The Supreme Court on Monday will consider whether a Constitution Bench should probe the grant of special status to Jammu and Kashmir in 1954 under the aegis of the Jawaharlal Nehru government.
The special status was bestowed on Jammu and Kashmir by incorporating Article 35A in the Constitution, by an order of President Rajendra Prasad under Article 370 in 1954 on the advice of the Nehru Cabinet. Parliament was not consulted.
Article 368 (1) of the Constitution mandates that only Parliament can amend the Constitution by introducing a new Article.
Carte blanche
Article 35A gives the Jammu and Kashmir State Legislature a carte blanche to decide the ‘permanent residents’ of the State and grant them special rights and privileges in State public sector jobs, acquisition of property within the State, scholarships and other public aid and welfare programmes.

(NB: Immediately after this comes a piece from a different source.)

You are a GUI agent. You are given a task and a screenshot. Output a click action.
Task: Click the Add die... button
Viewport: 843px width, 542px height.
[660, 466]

The provision mandates that no act of the State legislature coming under the ambit of Article 35A can be challenged for violating the Indian Constitution or any other law of the land.
Attorney General K.K. Venugopal, for the Centre, has cautioned the three-judge Bench led by the Chief Justice of India that the issue is a ‘sensitive’ one.
This three-judge Bench will decide whether or not to refer the issue to the Constitution Bench after hearing the final arguments on Monday.
One of the main writ petitions filed by NGO We the Citizens challenges the validity of both Article 35A and Article 370.
It argues that four representatives from Kashmir were part of the Constituent Assembly involved in the drafting of the Constitution and the State of Jammu and Kashmir was never accorded any special status in the Constitution.
‘Temporary provision’
Article 370 was only a ‘temporary provision’ to help bring normalcy in Jammu and Kashmir and strengthen democracy in that State. The Constitution-makers did not intend it to be a tool to bring permanent amendments, like Article 35A.
The petition says Article 35A is against the “very spirit of oneness of India” as it creates a “class within a class of Indian citizens.”